Emotions suppressed too long don’t disappear, they explode.
“Women will lose respect if I open up.”
Some might. That’s on them. But there are women, and men, who respect emotional maturity, not emotional shutdown.
And let’s be clear: There’s a difference between vulnerability and emotional immaturity.
Venting on Facebook isn’t opening up. Talking to your boys, your therapist, your partner, that’s where it starts.
“Men are providers. That’s our role. Feelings are a luxury.”
So, your only value is your bank account? That’s not manhood. That’s a transaction.
You don’t stop being a man when you rest. You stop being human when you refuse to feel.
Yes, feelings don’t pay bills but suppressing them might cost you everything else.
“Talking about it won’t fix it.”
Silence won’t either. Talking doesn’t solve everything, but it starts something.
It gives clarity. Relieves pressure. Makes the struggle visible. And in that visibility, change becomes possible.
“My father never talked about emotions and turned out fine.”
Did he? Or did he just survive?
Did he raise you with presence or just with rules?
We worship silence as if it was strength, but a lot of our fathers passed down trauma, not tools.
We can stop that cycle. Right now. With us.
“Mental health is a Western concept.”
No. Pain is not foreign. Stress, trauma, burnout, those don’t respect continents.
What’s foreign is the refusal to heal. Silence isn’t culture. It’s a wound.

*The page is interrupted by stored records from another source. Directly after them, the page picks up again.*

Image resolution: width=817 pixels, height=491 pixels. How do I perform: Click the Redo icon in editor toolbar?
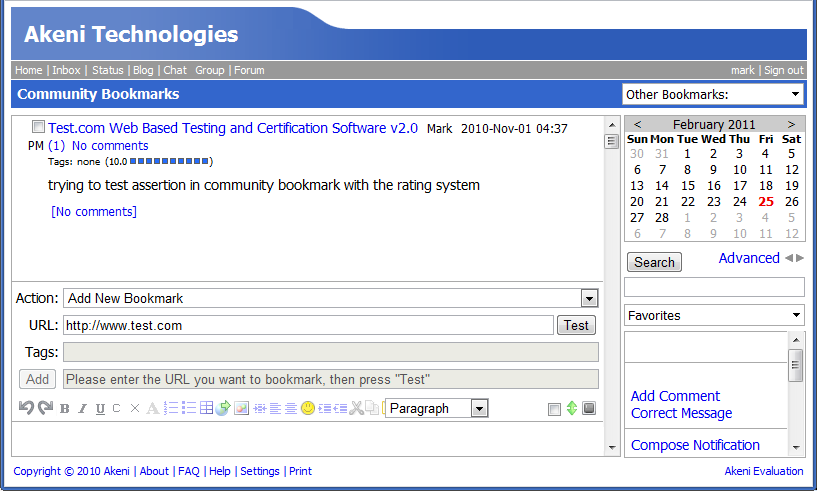[x=45, y=408]
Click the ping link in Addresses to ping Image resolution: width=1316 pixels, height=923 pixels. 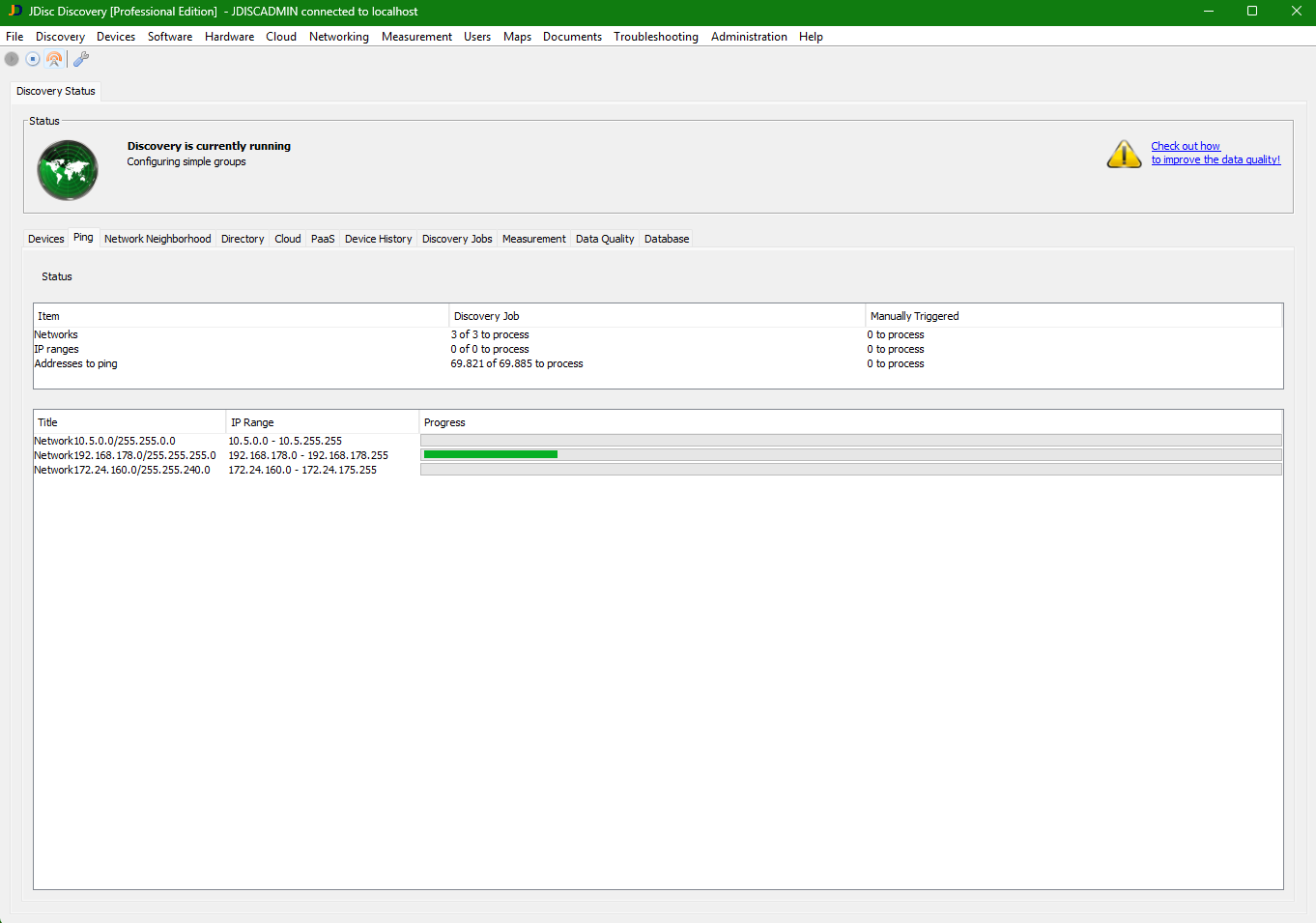pos(108,363)
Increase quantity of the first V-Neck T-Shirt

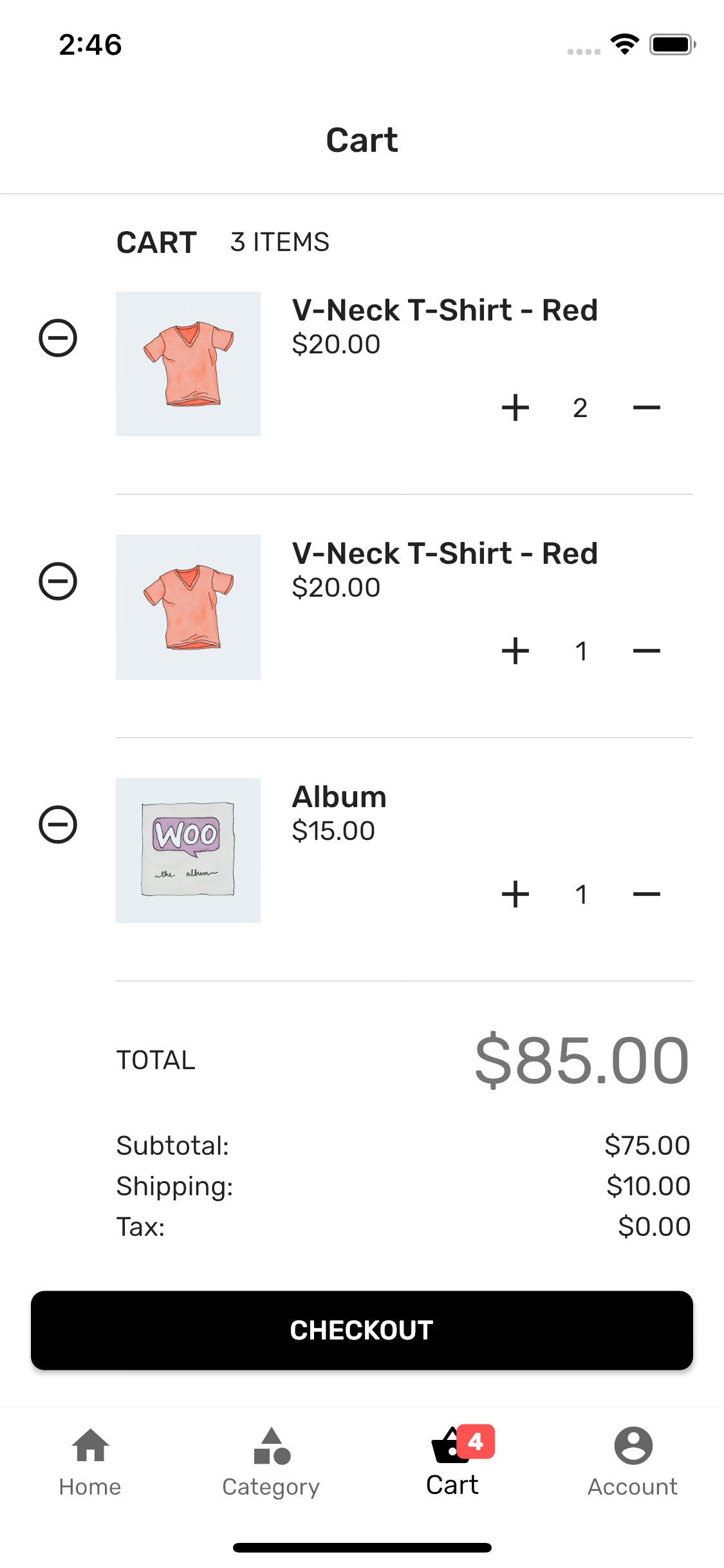click(515, 407)
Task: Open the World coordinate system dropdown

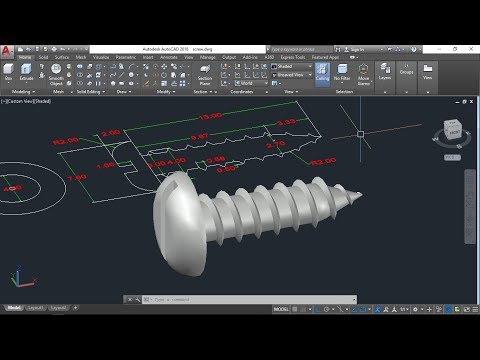Action: pos(251,83)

“Therapy is for weak men.”
Therapy is for men who want to stop lying to themselves.
You go to the gym for your body, therapy is a gym for your mind.
If facing yourself makes you weak, what does hiding make you?
“No one really cares about men’s mental health.”
That silence you’re sitting in? Millions of men are in it too.
But no one knows you’re struggling if you never say it out loud.
You want to change the culture? Be the first one in your circle to say something real.
That’s how it starts, not with a campaign, but with a conversation.
Final Thoughts: What’s the Cost of Staying Silent?
You can keep pretending.
You can keep laughing off the pain, drinking through the stress, and performing the part.
But eventually, the weight becomes too much.
And when it crashes, it doesn’t fall quietly.
It ruins relationships.
It damages your kids.
It breaks your peace.
It eats you from the inside out.
Being a man doesn’t mean being emotionless.
It means being responsible, and part of that responsibility is taking care of your mind, your heart, and your peace.
If your version of masculinity is slowly killing you,
then maybe it’s time to stop defending it.